*** GIVEN DATA ***
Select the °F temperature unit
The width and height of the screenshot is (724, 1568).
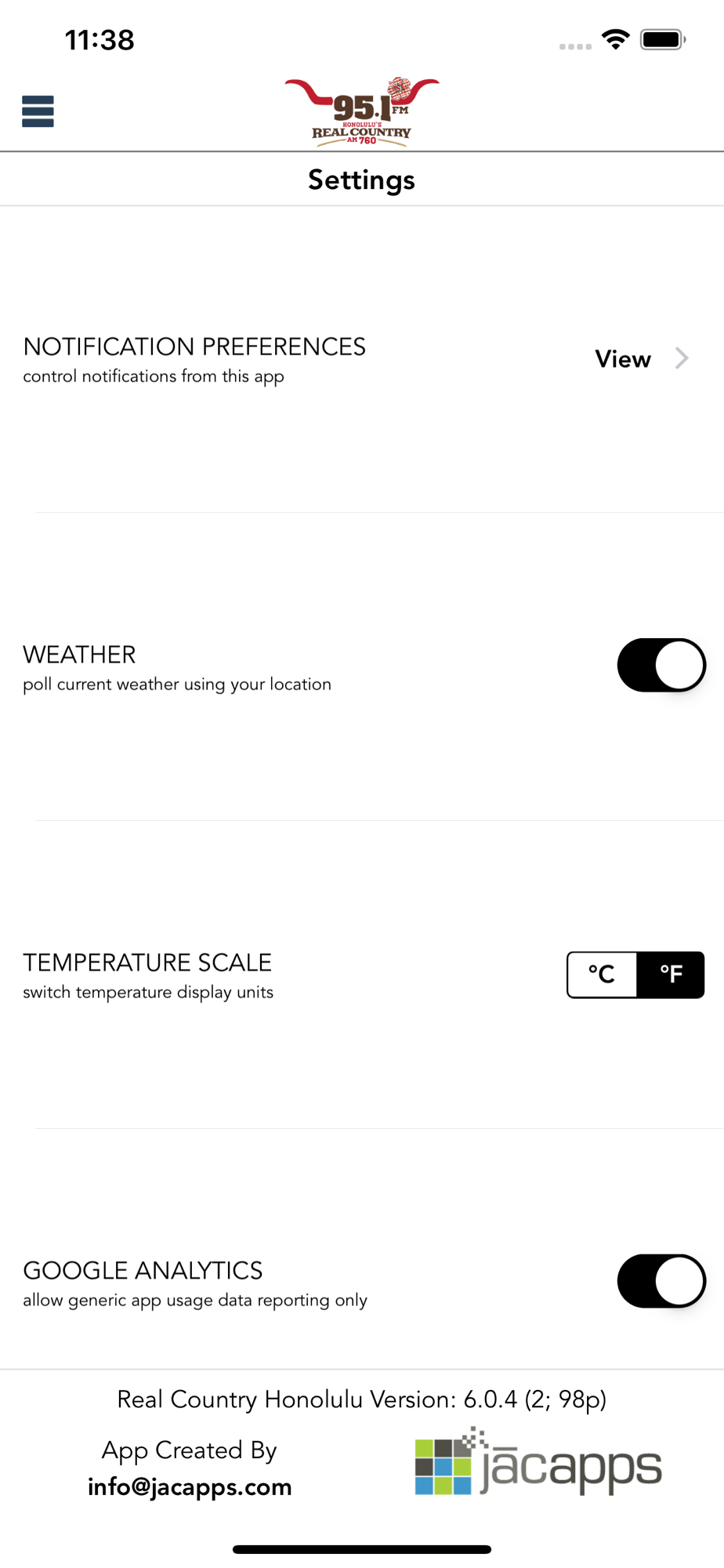[671, 975]
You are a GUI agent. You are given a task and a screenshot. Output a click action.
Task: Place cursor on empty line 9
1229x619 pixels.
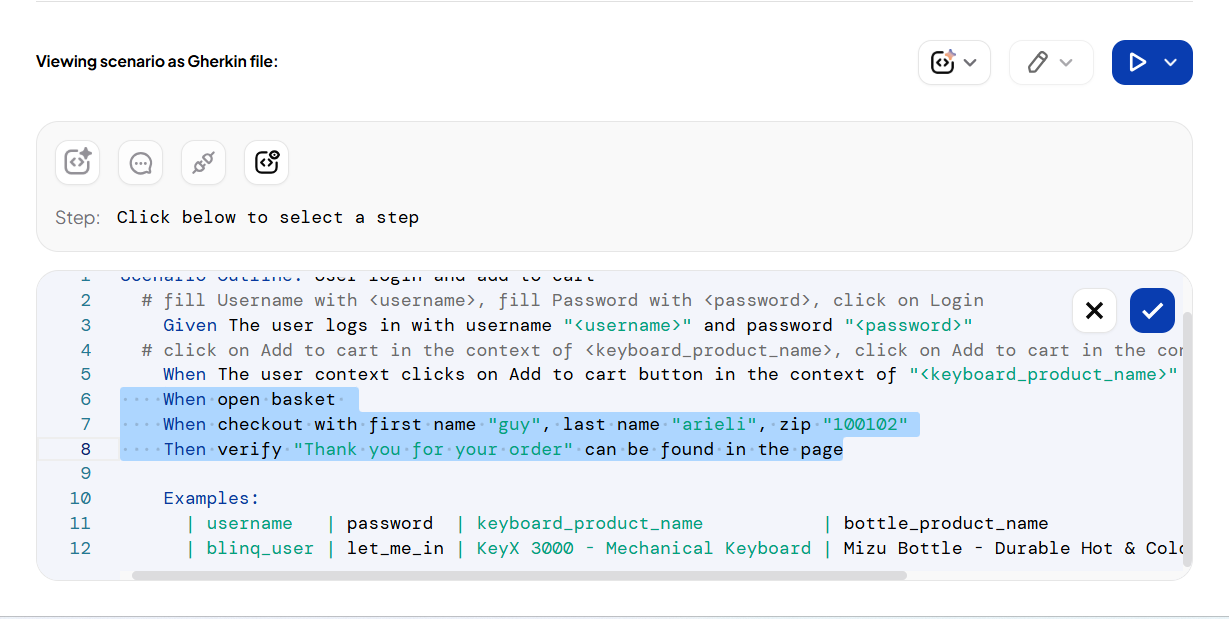coord(400,474)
*** End of GIVEN DATA ***
Leave out the pictures and repeat everything else in the records exactly.

Select the °F temperature unit
The width and height of the screenshot is (724, 1568).
[671, 975]
You are a GUI agent. You are given a task and a screenshot. Output a click action.
Task: Place cursor on empty line 9
1229x619 pixels.
coord(400,474)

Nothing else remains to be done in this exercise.